*** Data provided ***
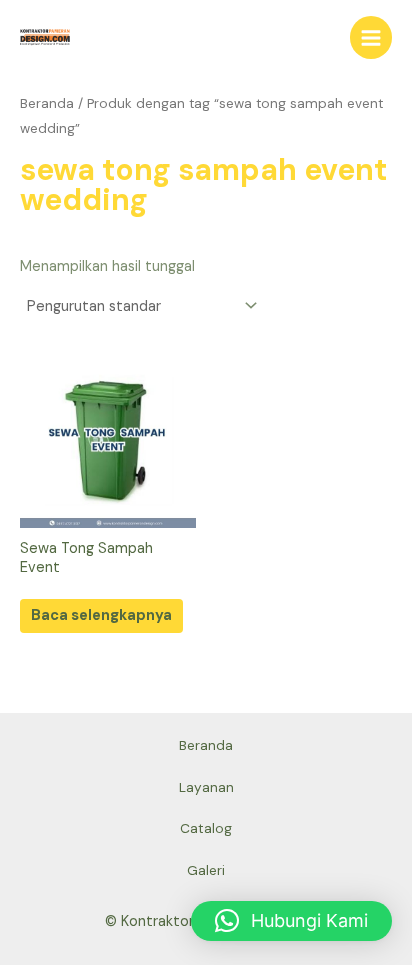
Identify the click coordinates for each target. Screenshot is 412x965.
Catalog (206, 828)
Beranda (47, 103)
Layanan (206, 787)
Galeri (206, 870)
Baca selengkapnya (101, 615)
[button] (291, 921)
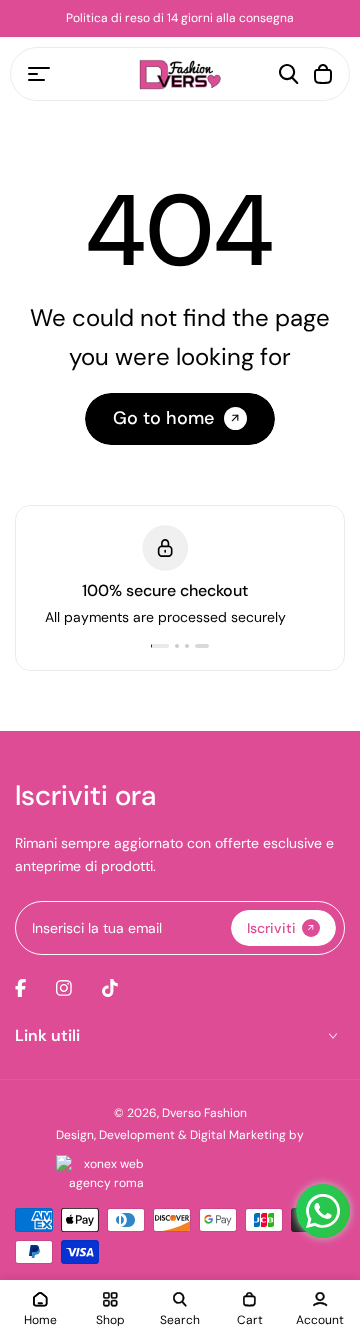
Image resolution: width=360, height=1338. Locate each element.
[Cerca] (289, 74)
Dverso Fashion (204, 1113)
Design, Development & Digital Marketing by (180, 1135)
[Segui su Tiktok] (110, 988)
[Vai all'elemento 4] (207, 646)
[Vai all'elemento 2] (187, 646)
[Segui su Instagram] (64, 988)
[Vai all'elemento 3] (197, 646)
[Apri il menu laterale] (39, 74)
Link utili (47, 1035)
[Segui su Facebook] (20, 988)
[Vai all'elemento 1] (165, 646)
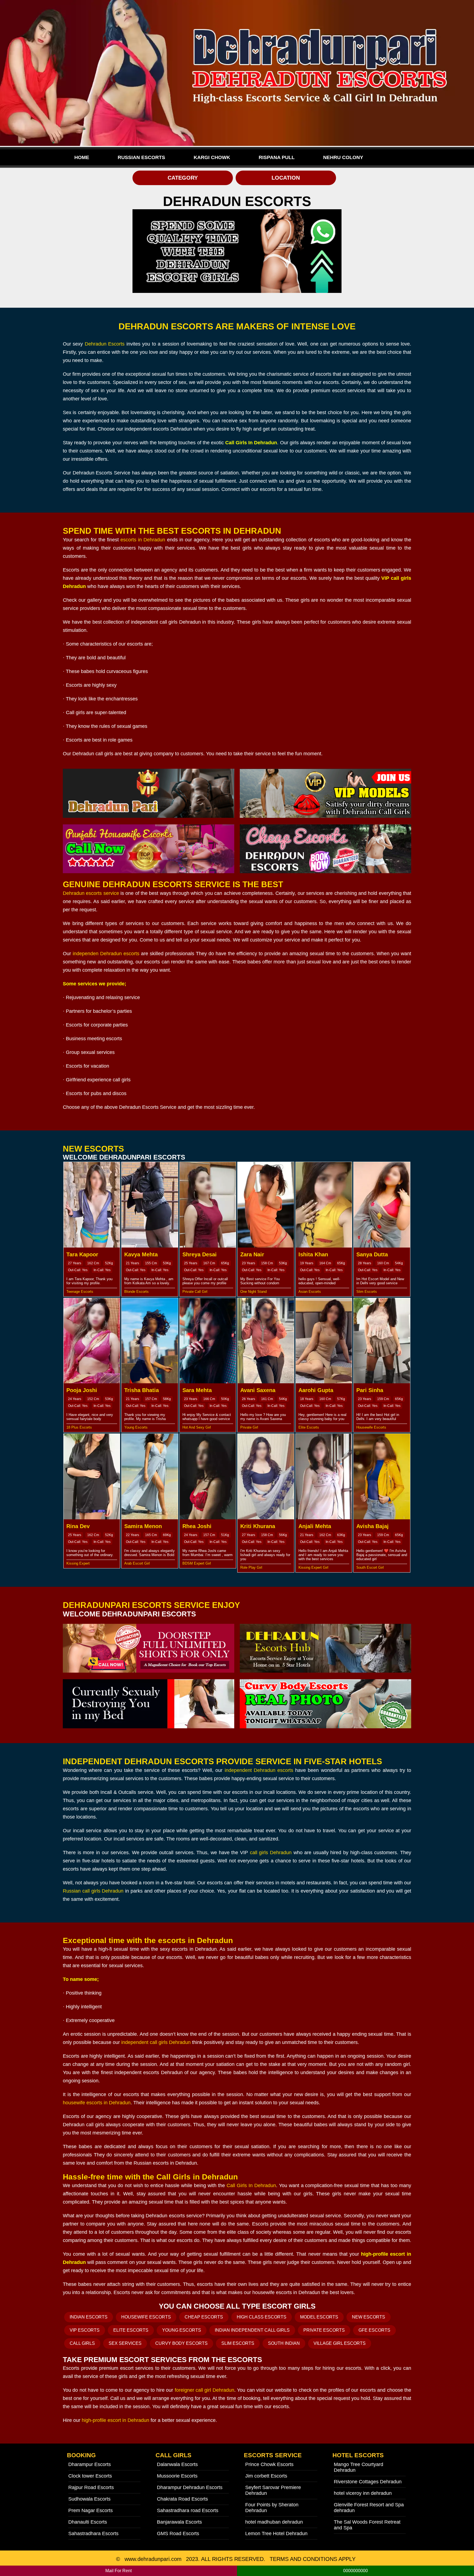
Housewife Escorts (146, 2317)
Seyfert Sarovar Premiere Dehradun (273, 2490)
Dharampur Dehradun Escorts (189, 2487)
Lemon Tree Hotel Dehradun (276, 2533)
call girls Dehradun (271, 1852)
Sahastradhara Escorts (93, 2533)
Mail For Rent (118, 2570)
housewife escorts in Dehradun (97, 2102)
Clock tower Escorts (90, 2476)
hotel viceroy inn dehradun (363, 2493)
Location (286, 178)
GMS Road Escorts (178, 2533)
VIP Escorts (85, 2330)
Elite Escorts (130, 2330)
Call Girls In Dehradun (251, 2185)
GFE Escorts (374, 2330)
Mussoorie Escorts (177, 2476)
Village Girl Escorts (340, 2343)
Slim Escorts (237, 2343)
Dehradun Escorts (105, 344)
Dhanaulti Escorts (87, 2522)
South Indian (284, 2343)
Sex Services (125, 2343)
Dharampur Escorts (89, 2464)
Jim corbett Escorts (266, 2476)
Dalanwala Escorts (177, 2464)
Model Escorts (319, 2317)
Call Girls (82, 2343)
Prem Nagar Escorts (90, 2510)
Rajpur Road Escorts (91, 2487)
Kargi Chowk (212, 157)
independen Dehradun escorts (106, 953)
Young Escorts (181, 2330)
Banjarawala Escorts (179, 2522)
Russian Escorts (141, 157)
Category (183, 178)
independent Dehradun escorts (259, 1770)
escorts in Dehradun (142, 539)
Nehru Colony (343, 157)
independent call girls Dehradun (156, 2042)
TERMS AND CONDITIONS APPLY (313, 2559)
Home (81, 157)
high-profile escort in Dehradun (115, 2420)
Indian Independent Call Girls (252, 2330)
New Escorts (368, 2317)
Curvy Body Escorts (181, 2343)
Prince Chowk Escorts (269, 2464)
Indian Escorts (89, 2317)
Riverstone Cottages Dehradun (368, 2481)
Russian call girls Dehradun (93, 1891)
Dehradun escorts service (91, 893)
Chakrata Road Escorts (182, 2499)
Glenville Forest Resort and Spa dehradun (369, 2507)
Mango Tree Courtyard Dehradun (358, 2467)
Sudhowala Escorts (89, 2499)
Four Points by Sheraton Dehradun (271, 2507)
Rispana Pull (277, 157)
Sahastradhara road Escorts (187, 2510)
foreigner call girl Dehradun (204, 2390)
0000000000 (355, 2570)
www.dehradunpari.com (153, 2559)
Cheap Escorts (204, 2317)
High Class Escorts (261, 2317)
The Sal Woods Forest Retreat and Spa (367, 2524)
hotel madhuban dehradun (274, 2522)
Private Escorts (324, 2330)
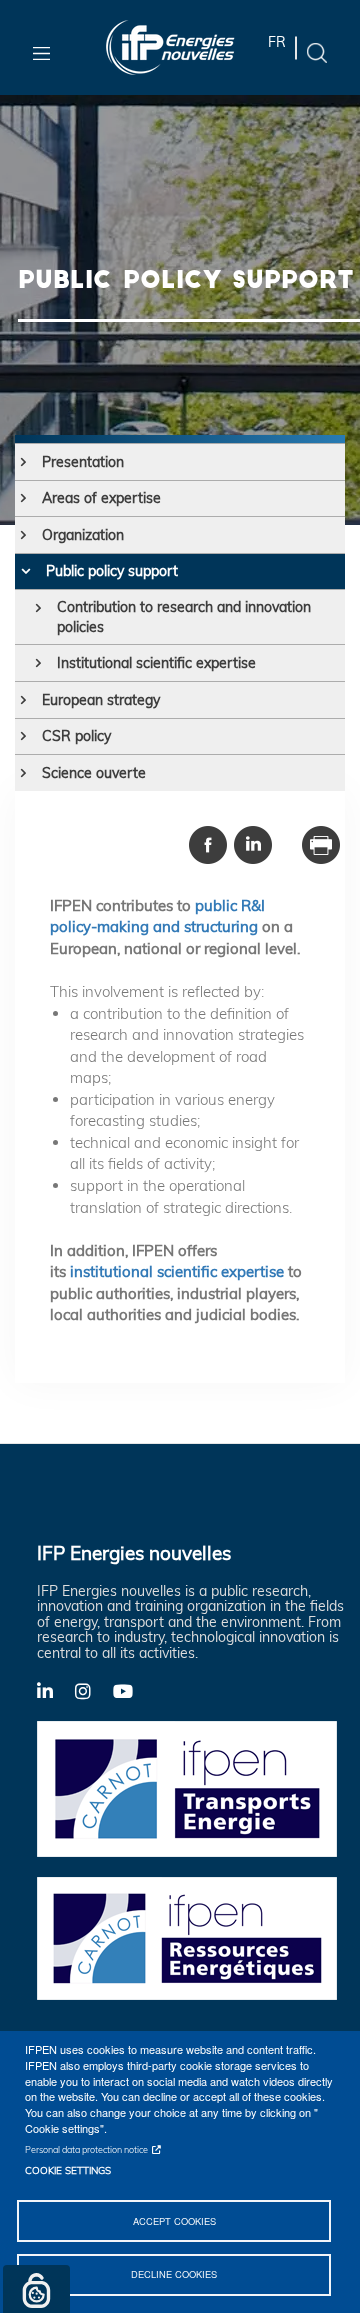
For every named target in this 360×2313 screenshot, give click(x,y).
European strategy (101, 700)
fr (277, 42)
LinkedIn (56, 1690)
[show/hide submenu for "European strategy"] (23, 700)
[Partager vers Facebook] (208, 843)
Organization (83, 535)
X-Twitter (93, 1696)
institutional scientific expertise (177, 1271)
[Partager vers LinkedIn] (253, 843)
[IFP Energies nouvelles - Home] (170, 47)
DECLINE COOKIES (174, 2274)
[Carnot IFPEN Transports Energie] (187, 1788)
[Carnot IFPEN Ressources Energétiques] (187, 1937)
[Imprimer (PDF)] (321, 843)
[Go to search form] (317, 51)
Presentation (83, 462)
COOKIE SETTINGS (68, 2170)
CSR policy (76, 736)
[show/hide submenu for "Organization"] (23, 535)
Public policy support (112, 571)
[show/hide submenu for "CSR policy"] (23, 736)
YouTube (132, 1690)
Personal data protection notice (86, 2149)
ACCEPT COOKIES (174, 2221)
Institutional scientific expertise (156, 663)
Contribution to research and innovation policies (184, 617)
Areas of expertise (101, 498)
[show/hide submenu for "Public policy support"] (25, 571)
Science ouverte (94, 773)
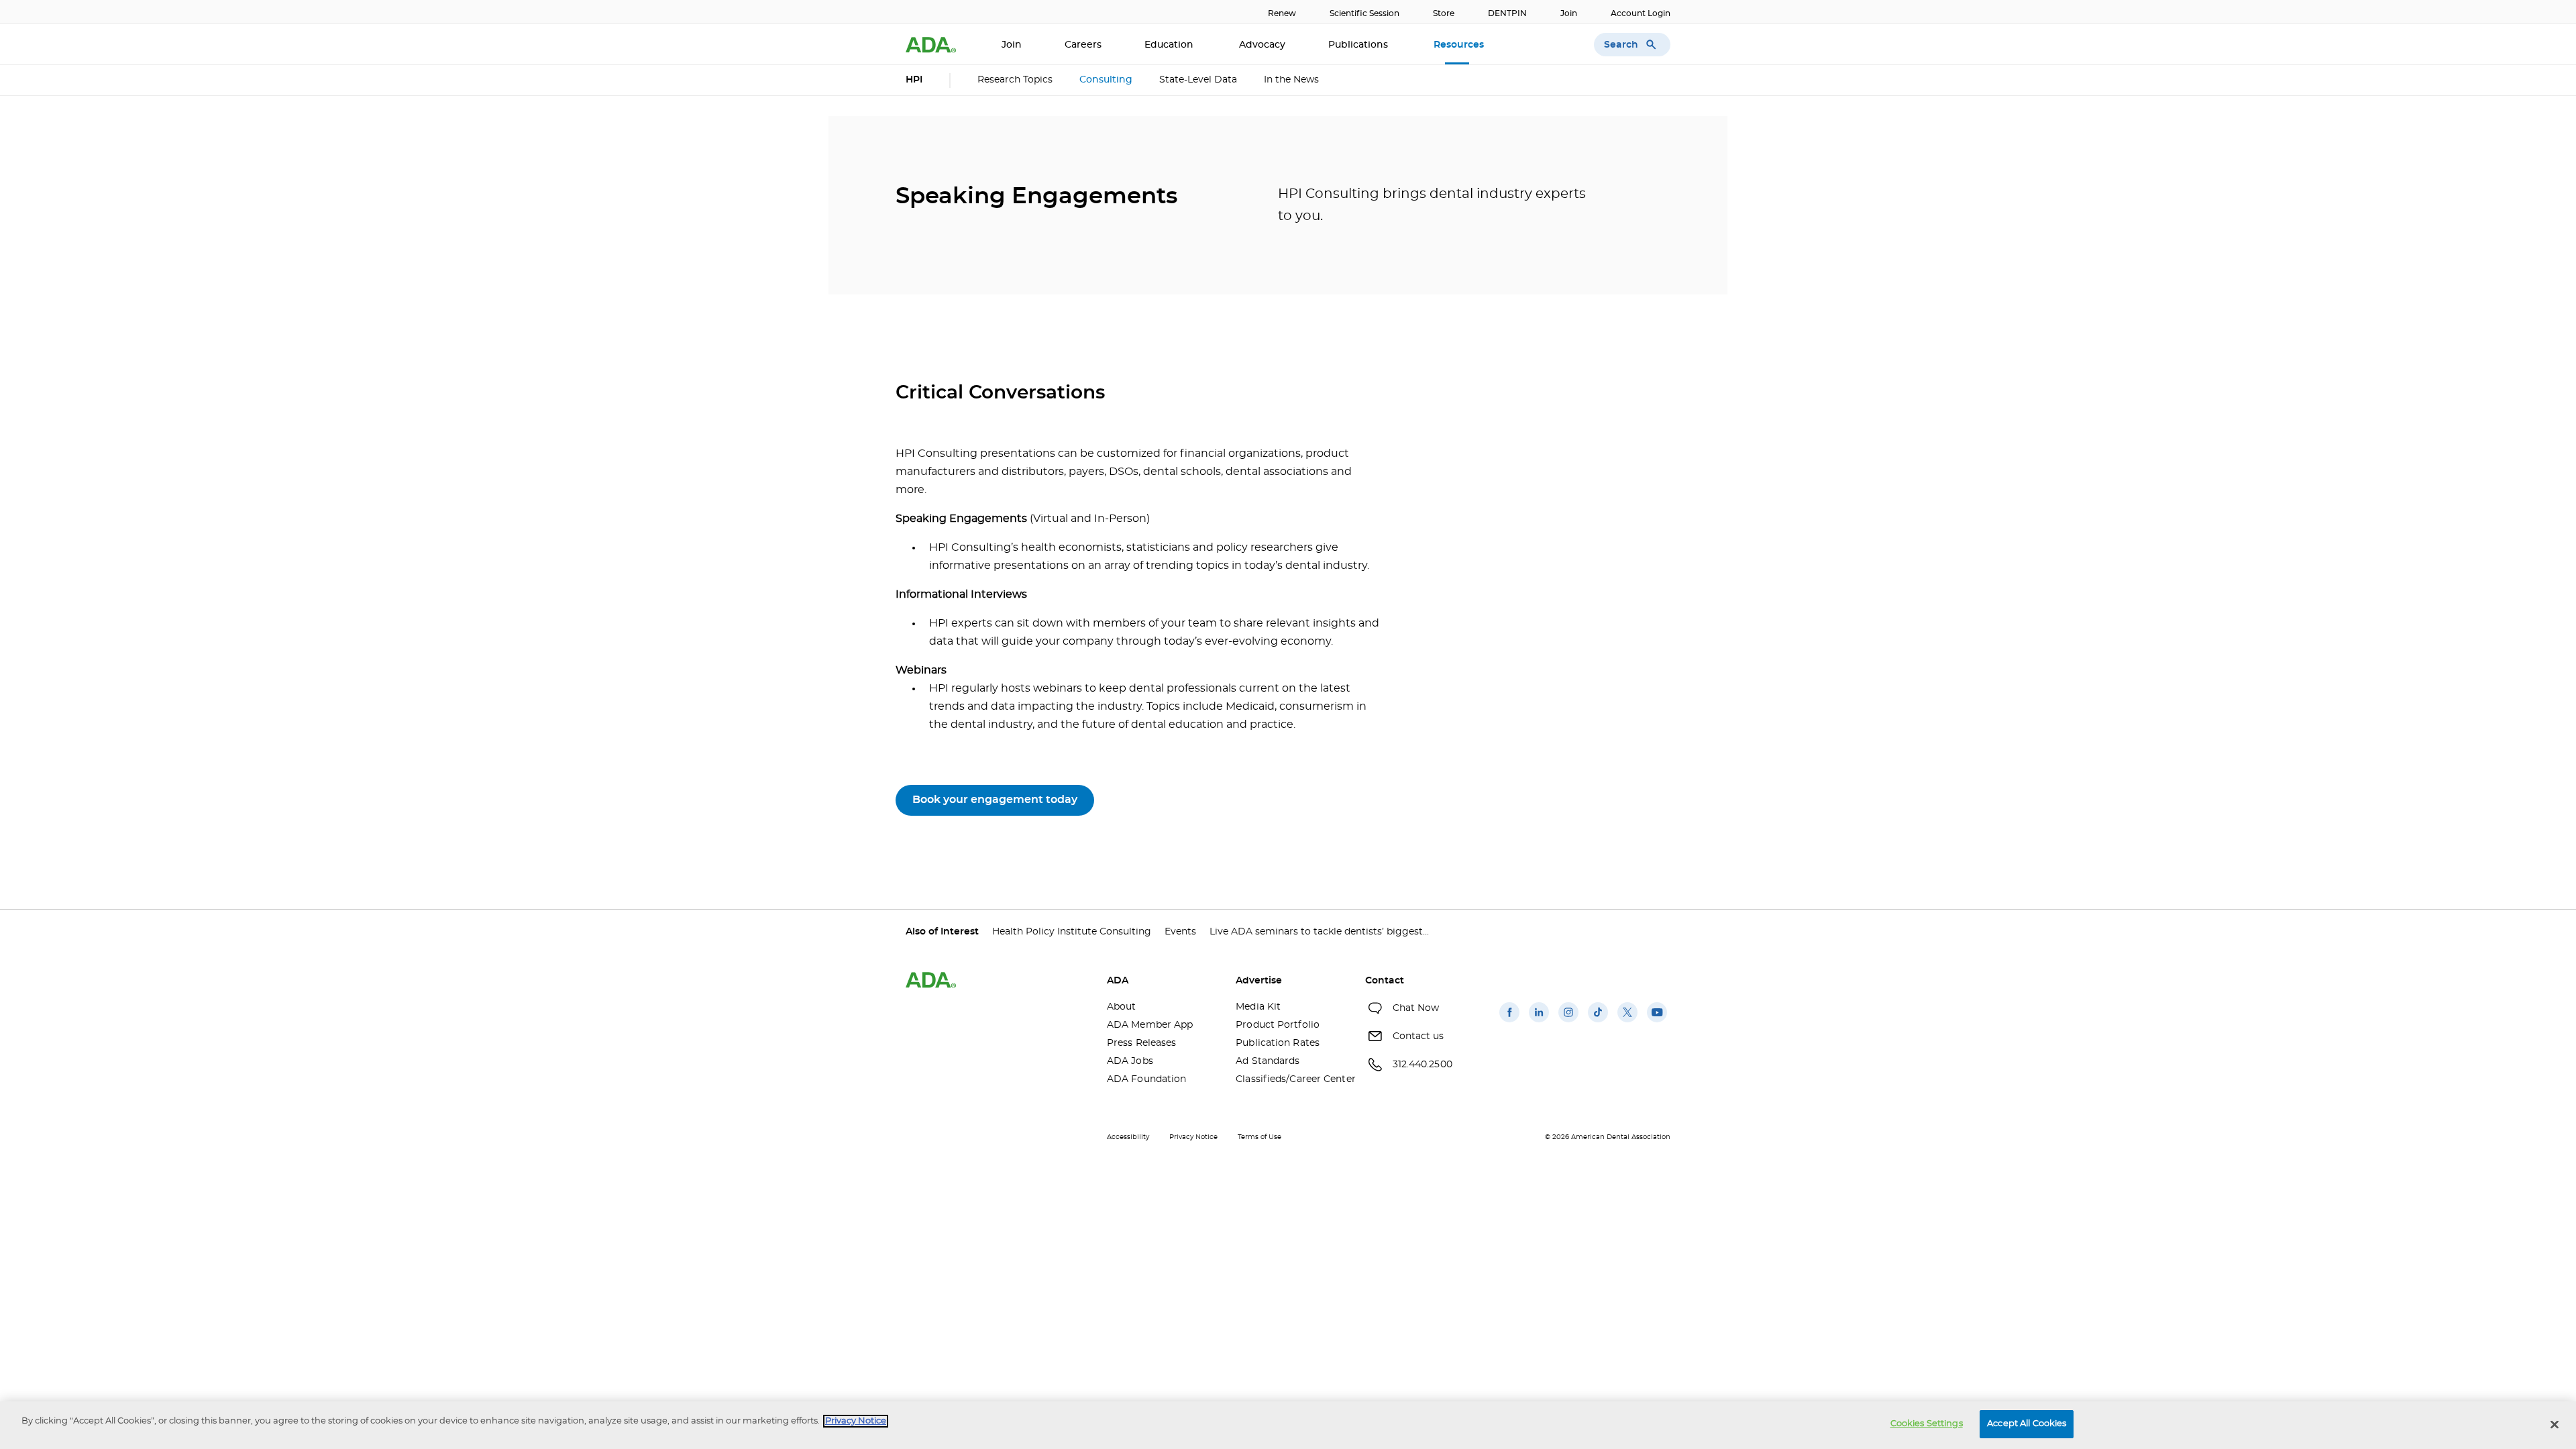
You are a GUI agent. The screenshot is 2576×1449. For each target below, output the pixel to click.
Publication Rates (1278, 1043)
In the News (1291, 80)
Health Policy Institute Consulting (1071, 931)
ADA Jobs (1130, 1061)
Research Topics (1015, 80)
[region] (1288, 1425)
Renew (1282, 13)
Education (1170, 45)
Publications (1359, 45)
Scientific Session (1364, 13)
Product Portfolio (1278, 1025)
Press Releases (1141, 1043)
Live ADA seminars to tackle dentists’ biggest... (1319, 931)
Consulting (1105, 80)
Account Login (1640, 13)
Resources (1460, 45)
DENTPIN (1507, 13)
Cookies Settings (1926, 1423)
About (1121, 1007)
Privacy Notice (1193, 1137)
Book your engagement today (994, 799)
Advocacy (1262, 45)
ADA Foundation (1146, 1079)
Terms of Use (1259, 1137)
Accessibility (1128, 1137)
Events (1180, 931)
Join (1568, 13)
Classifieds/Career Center (1290, 1079)
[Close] (2554, 1424)
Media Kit (1258, 1007)
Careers (1083, 45)
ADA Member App (1150, 1025)
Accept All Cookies (2026, 1423)
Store (1443, 13)
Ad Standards (1267, 1061)
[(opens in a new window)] (1509, 1022)
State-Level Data (1198, 80)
*** End of Data provided ***
• [Your goal]: Please repeat each line above exactly as it appears, but omit the pictures.

• [Solved problem]:
Identify the click coordinates for each target. Screenshot is 412x965.
Catalog (206, 828)
Beranda (47, 103)
Layanan (206, 787)
Galeri (206, 870)
Baca selengkapnya (101, 615)
[button] (291, 921)
Image resolution: width=360, height=1338. Locate each element.
[Cerca] (289, 74)
Dverso Fashion (204, 1113)
Design, Development & Digital Marketing by (180, 1135)
[Segui su Tiktok] (110, 988)
[Vai all'elemento 4] (207, 646)
[Vai all'elemento 2] (187, 646)
[Segui su Instagram] (64, 988)
[Vai all'elemento 3] (197, 646)
[Apri il menu laterale] (39, 74)
Link utili (47, 1035)
[Segui su Facebook] (20, 988)
[Vai all'elemento 1] (165, 646)
Housewife Escorts (146, 2317)
Seyfert Sarovar Premiere Dehradun (273, 2490)
Dharampur Dehradun Escorts (189, 2487)
Lemon Tree Hotel Dehradun (276, 2533)
call girls Dehradun (271, 1852)
Sahastradhara Escorts (93, 2533)
Mail For Rent (118, 2570)
housewife escorts in Dehradun (97, 2102)
Clock tower Escorts (90, 2476)
hotel viceroy inn dehradun (363, 2493)
Location (286, 178)
GMS Road Escorts (178, 2533)
VIP Escorts (85, 2330)
Elite Escorts (130, 2330)
Call Girls In Dehradun (251, 2185)
GFE Escorts (374, 2330)
Mussoorie Escorts (177, 2476)
Village Girl Escorts (340, 2343)
Slim Escorts (237, 2343)
Dehradun Escorts (105, 344)
Dhanaulti Escorts (87, 2522)
South Indian (284, 2343)
Sex Services (125, 2343)
Dharampur Escorts (89, 2464)
Jim corbett Escorts (266, 2476)
Dalanwala Escorts (177, 2464)
Model Escorts (319, 2317)
Call Girls (82, 2343)
Prem Nagar Escorts (90, 2510)
Rajpur Road Escorts (91, 2487)
Kargi Chowk (212, 157)
independen Dehradun escorts (106, 953)
Young Escorts (181, 2330)
Banjarawala Escorts (179, 2522)
Russian Escorts (141, 157)
Category (183, 178)
independent Dehradun escorts (259, 1770)
escorts in Dehradun (142, 539)
Nehru Colony (343, 157)
independent call girls Dehradun (156, 2042)
TERMS AND CONDITIONS APPLY (313, 2559)
Home (81, 157)
high-profile escort in Dehradun (115, 2420)
Indian Independent Call Girls (252, 2330)
New Escorts (368, 2317)
Curvy Body Escorts (181, 2343)
Prince Chowk Escorts (269, 2464)
Indian Escorts (89, 2317)
Riverstone Cottages Dehradun (368, 2481)
Russian call girls Dehradun (93, 1891)
Dehradun escorts service (91, 893)
Chakrata Road Escorts (182, 2499)
Glenville Forest Resort and Spa dehradun (369, 2507)
Mango Tree Courtyard Dehradun (358, 2467)
Sudhowala Escorts (89, 2499)
Four Points by Sheraton Dehradun (271, 2507)
Rispana Pull (277, 157)
Sahastradhara road Escorts (187, 2510)
foreigner call girl Dehradun (204, 2390)
0000000000 (355, 2570)
www.dehradunpari.com (153, 2559)
Cheap Escorts (204, 2317)
High Class Escorts (261, 2317)
The Sal Woods Forest Retreat and Spa (367, 2524)
hotel madhuban dehradun (274, 2522)
Private Escorts (324, 2330)
For every named target in this 360×2313 screenshot, give click(x,y).
European strategy (101, 700)
fr (277, 42)
LinkedIn (56, 1690)
[show/hide submenu for "European strategy"] (23, 700)
[Partager vers Facebook] (208, 843)
Organization (83, 535)
X-Twitter (93, 1696)
institutional scientific expertise (177, 1271)
[Partager vers LinkedIn] (253, 843)
[IFP Energies nouvelles - Home] (170, 47)
DECLINE COOKIES (174, 2274)
[Carnot IFPEN Transports Energie] (187, 1788)
[Carnot IFPEN Ressources Energétiques] (187, 1937)
[Imprimer (PDF)] (321, 843)
[Go to search form] (317, 51)
Presentation (83, 462)
COOKIE SETTINGS (68, 2170)
CSR policy (76, 736)
[show/hide submenu for "Organization"] (23, 535)
Public policy support (112, 571)
[show/hide submenu for "CSR policy"] (23, 736)
YouTube (132, 1690)
Personal data protection notice (86, 2149)
ACCEPT COOKIES (174, 2221)
Institutional scientific expertise (156, 663)
Contribution to research and innovation policies (184, 617)
Areas of expertise (101, 498)
[show/hide submenu for "Public policy support"] (25, 571)
Science ouverte (94, 773)
You are a GUI agent. The screenshot is 2576×1449. For each target below, output the pixel to click.
Publication Rates (1278, 1043)
In the News (1291, 80)
Health Policy Institute Consulting (1071, 931)
ADA Jobs (1130, 1061)
Research Topics (1015, 80)
[region] (1288, 1425)
Renew (1282, 13)
Education (1170, 45)
Publications (1359, 45)
Scientific Session (1364, 13)
Product Portfolio (1278, 1025)
Press Releases (1141, 1043)
Live ADA seminars to tackle dentists’ biggest... (1319, 931)
Consulting (1105, 80)
Account Login (1640, 13)
Resources (1460, 45)
DENTPIN (1507, 13)
Cookies Settings (1926, 1423)
About (1121, 1007)
Privacy Notice (1193, 1137)
Book your engagement today (994, 799)
Advocacy (1262, 45)
ADA Foundation (1146, 1079)
Terms of Use (1259, 1137)
Accessibility (1128, 1137)
Events (1180, 931)
Join (1568, 13)
Classifieds/Career Center (1290, 1079)
[Close] (2554, 1424)
Media Kit (1258, 1007)
Careers (1083, 45)
ADA Member App (1150, 1025)
Accept All Cookies (2026, 1423)
Store (1443, 13)
Ad Standards (1267, 1061)
[(opens in a new window)] (1509, 1022)
State-Level Data (1198, 80)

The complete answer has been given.